Commission sur la fuite de données chez Desjardins: le rapport ne contient aucune recommandation

En plus des 4,2 millions de membres particuliers, 173 000 des 350 000 entreprises membres ont été touchées.
Photo: Valérian Mazataud Le Devoir En plus des 4,2 millions de membres particuliers, 173 000 des 350 000 entreprises membres ont été touchées.

La commission spéciale sur la fuite de données chez Desjardins a accouché d’une souris, selon les partis d’opposition. Le rapport, qui fait huit pages de texte, ne contient aucune recommandation. Il soumet plutôt six observations. Un scénario qui pourrait bientôt se répéter avec la commission sur les pesticides et celle sur l’avenir des médias.

« C’est un rapport tarte aux pommes, puis encore, c’est gentil parce que je pense qu’on n’est même plus dans la tarte, on est dans la compote tellement c’est mou, a dénoncé le député solidaire Vincent Marissal. C’est en deçà de mes très, très faibles attentes. »

Celui-ci s’est opposé au rapport de la commission, qui a été écrit rapidement, puis déposé à l’Assemblée nationale le 27 novembre, soit moins d’une semaine après la commission spéciale devant faire la lumière sur le vol des renseignements personnels de 4,2 millions de personnes.
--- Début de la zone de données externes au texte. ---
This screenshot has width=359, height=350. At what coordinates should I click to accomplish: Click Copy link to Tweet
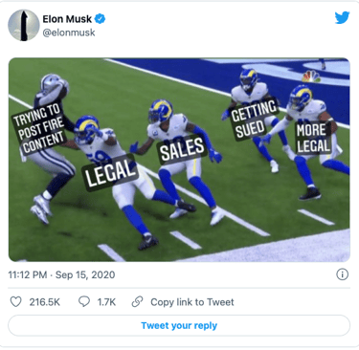(192, 302)
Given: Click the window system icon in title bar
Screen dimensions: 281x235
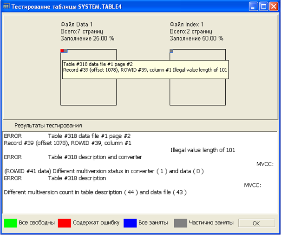Looking at the screenshot, I should pyautogui.click(x=6, y=7).
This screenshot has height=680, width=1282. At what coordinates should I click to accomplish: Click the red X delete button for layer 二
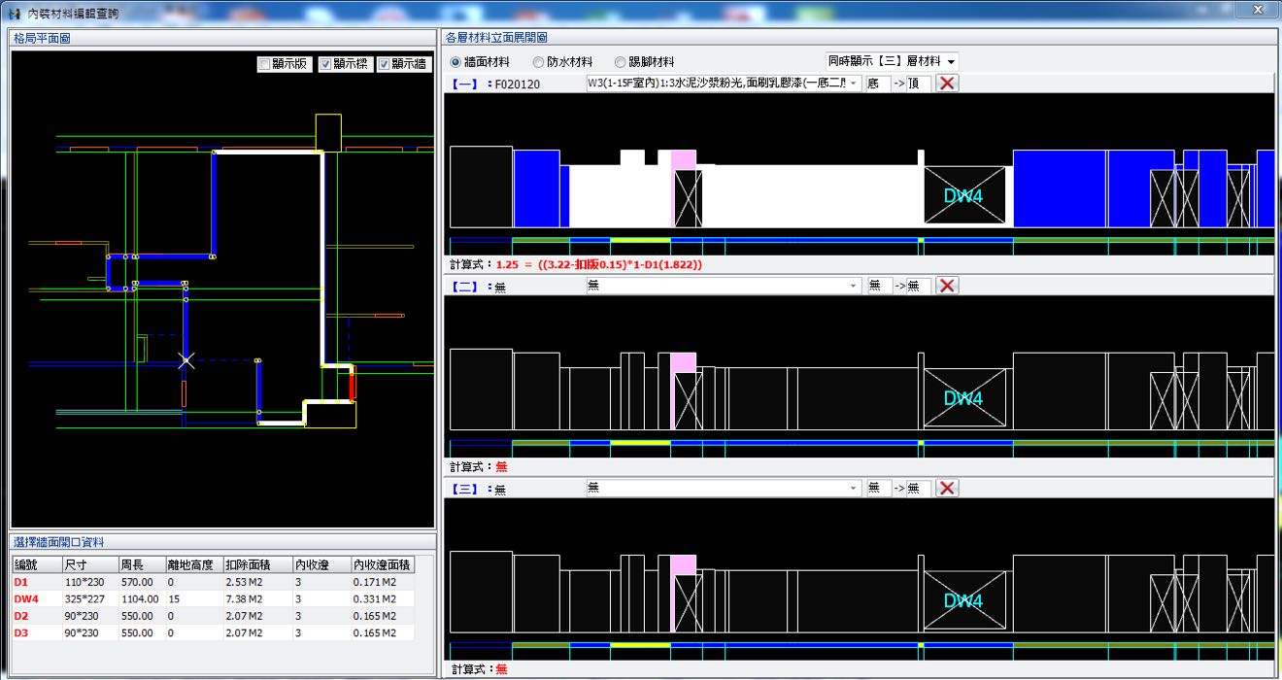pos(947,286)
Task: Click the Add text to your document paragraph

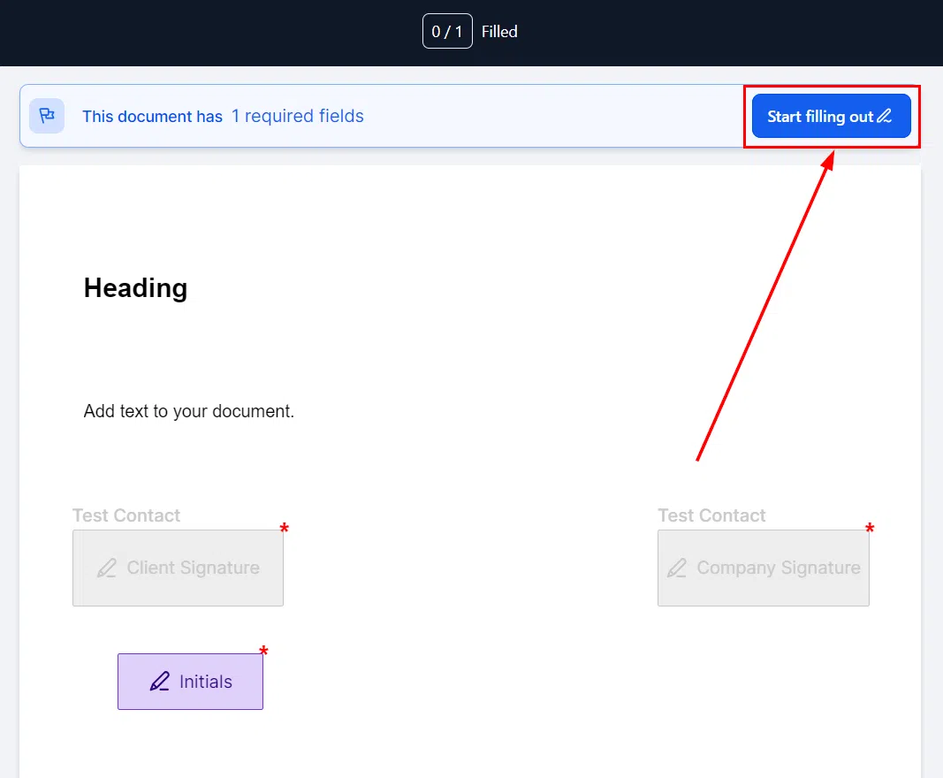Action: [189, 411]
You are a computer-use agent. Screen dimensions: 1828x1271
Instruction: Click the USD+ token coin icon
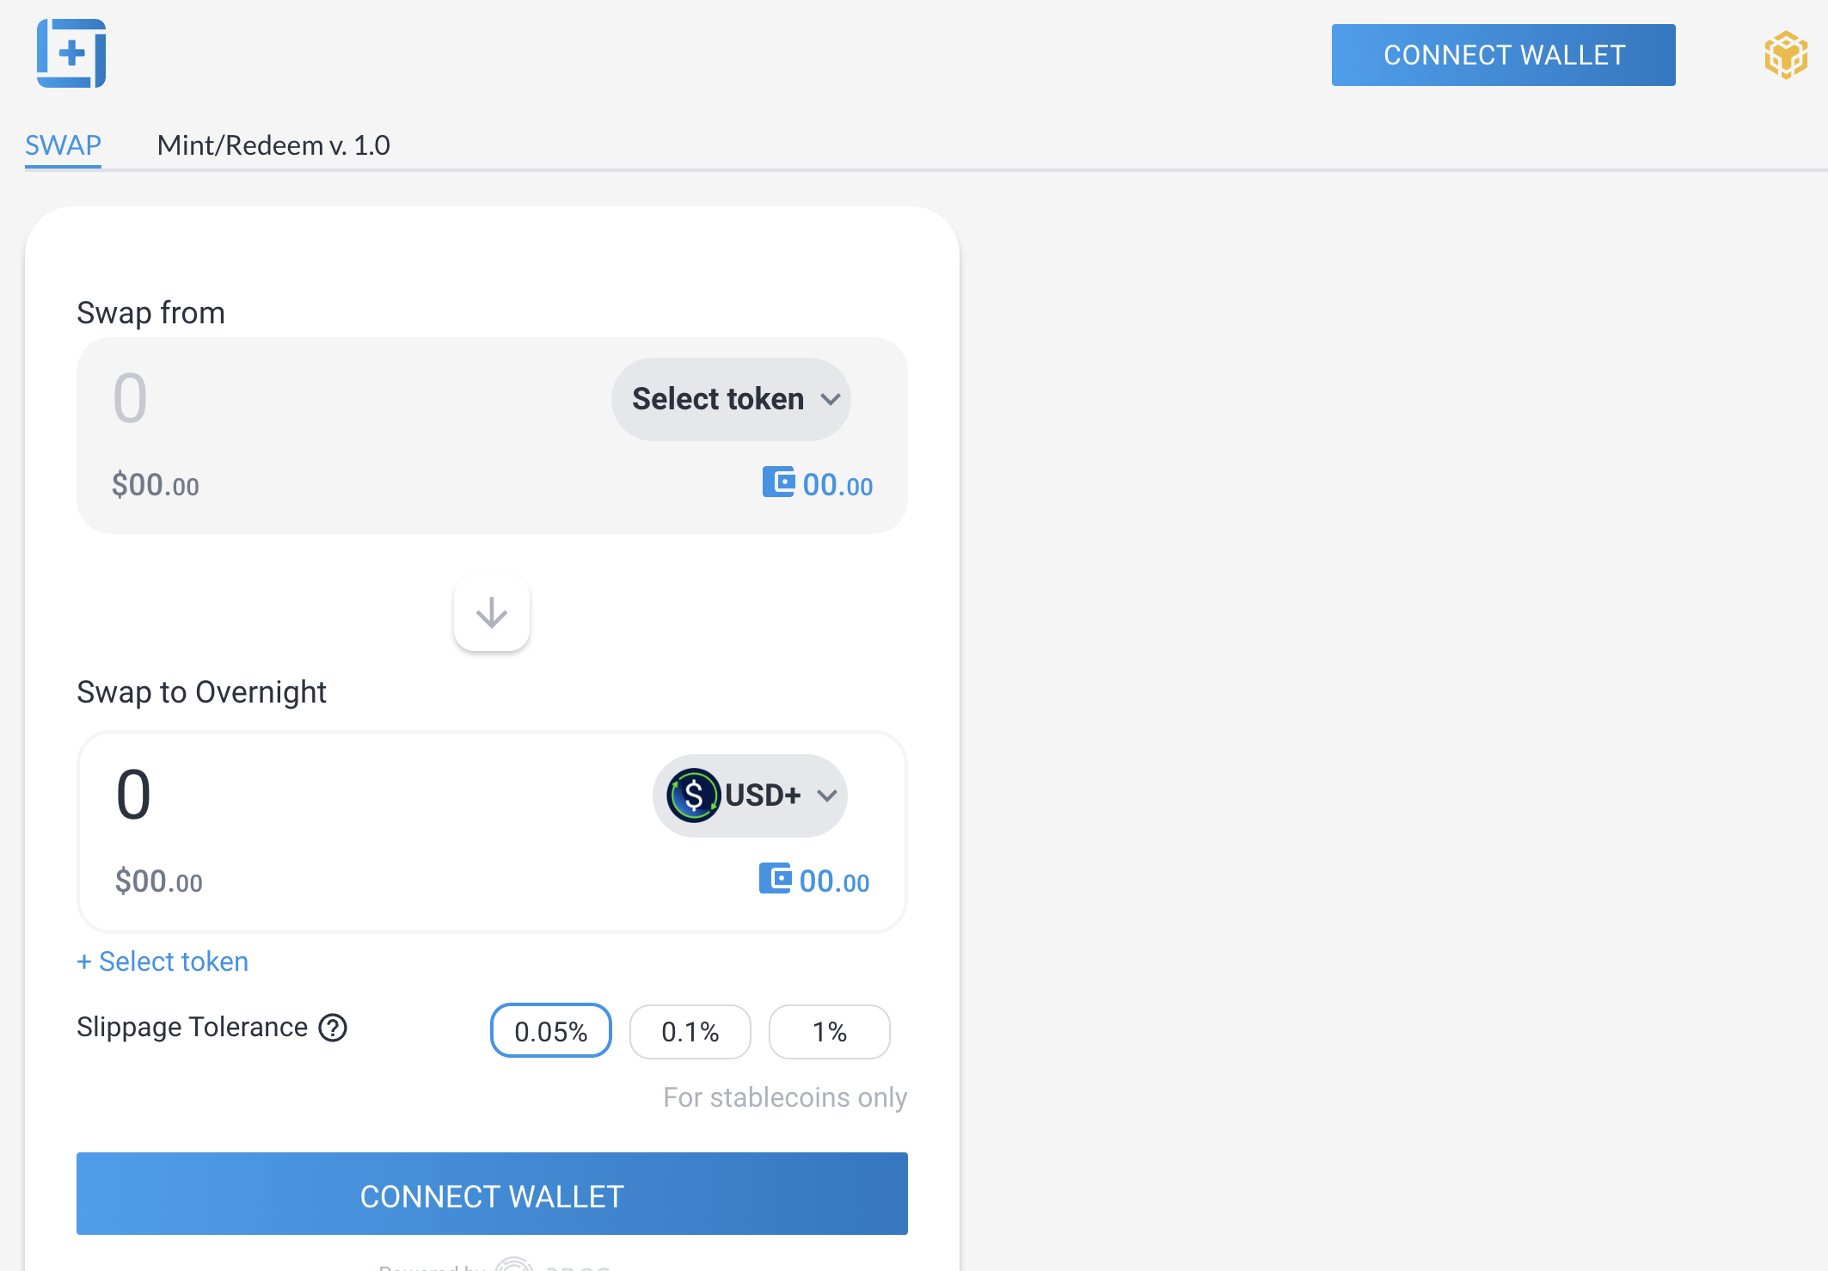(x=693, y=795)
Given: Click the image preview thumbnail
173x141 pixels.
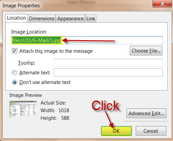Looking at the screenshot, I should [23, 109].
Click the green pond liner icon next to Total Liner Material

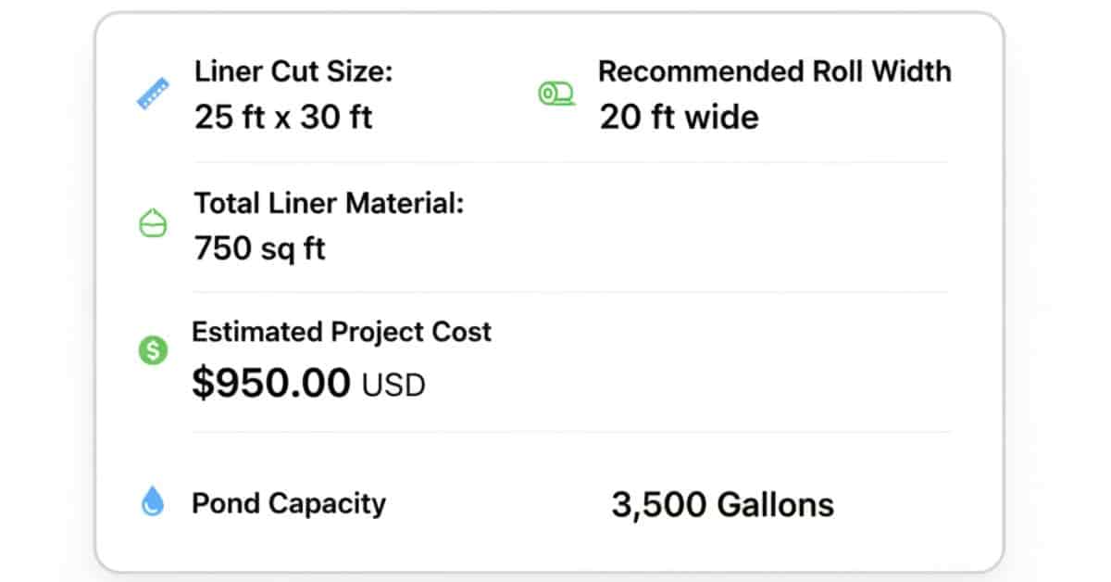point(152,223)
Des recommandations, c’est beaucoup plus liant que juste des observations

« On n’a pas fait le tour et le rapport témoigne d’un laisser-aller du gouvernement en matière d’approfondissement des informations à obtenir », a remarqué le député péquiste, Martin Ouellet. Les trois partis d’opposition voulaient que le mandat de la commission s’attarde non seulement sur la fuite de données chez Desjardins, mais également sur la protection des données dans l’ensemble des secteurs publics et privés en raison des fuites chez Capital One et Revenu Québec. Le gouvernement l’a plutôt circonscrite à six intervenants, qui ont été entendus durant une journée. Parmi eux, la haute direction du Mouvement Desjardins et Equifax.

Dans les observations du rapport, les parlementaires notent que l’agence de crédit a eu de la difficulté à fournir un service en français aux membres de Desjardins, comme plusieurs médias l’avaient déjà rapporté. « Les parlementaires estiment que cela est inacceptable, toutefois, ils notent qu’Equifax s’est engagée à offrir un meilleur service aux francophones », peut-on lire dans les paragraphes consacrés à la deuxième observation du rapport. La commission note également que la « protection de données personnelles est un enjeu complexe et d’une très grande importance », en ajoutant que « son amélioration doit être prioritaire pour le gouvernement du Québec ».

« Je me suis opposé en disant que moi, je n’étais pas payé pour faire des observations que tout le monde peut faire », a relaté M. Marissal.

« Des recommandations, c’est beaucoup plus liant que juste des observations, et la partie gouvernementale tenait absolument, absolument à y aller avec seulement des observations », a constaté à regret le député libéral Carlos Leitão.

« Ça aurait forcé le gouvernement minimalement à prendre acte de ce qui s’est passé et de prendre des actions en fonction des recommandations de tous les parlementaires qui ont assisté », a expliqué M. Ouellet, qui occupe la fonction de leader parlementaire pour le Parti québécois.

Il s’agit, selon lui, du nouveau modus operandi des députés caquistes, qui font aussi pression pour que les rapports de la commission sur les pesticides et de celle sur l’avenir des médias soient également exempts de pistes d’action. Les députés caquistes qui ont participé à la commission sur Desjardins voulaient éviter un débat de deux heures à l’Assemblée nationale, ce qui est requis lorsqu’un rapport est déposé avec des recommandations. Or, les élus du gouvernement de la commission sur les pesticides ont offert la même raison aux députés de l’opposition pour expliquer le rapport de celle-ci, comme le rapportait Le Devoir mardi.

Le président de la commission parlementaire sur Desjardins, le député caquiste Jean-François Simard, n’était pas disponible mercredi soir pour répondre aux questions du Devoir.

Le ministre des Finances, Eric Girard, doit déposer un projet de loi jeudi pour encadrer les agences de crédit. Leurs responsabilités seront définies tout comme les services qu’elles doivent offrir et elles seront soumises à une meilleure surveillance. Il s’agit d’une des trois réponses du gouvernement à la question de la protection des données. La ministre de la Justice, Sonia LeBel, travaille également à l’élaboration d’un projet de loi qui imposerait des amendes salées aux entreprises qui échoueraient à protéger les renseignements personnels de leurs clients. Le ministre de la Transformation numérique, Éric Caire, travaille quant à lui à la création d’une identité numérique.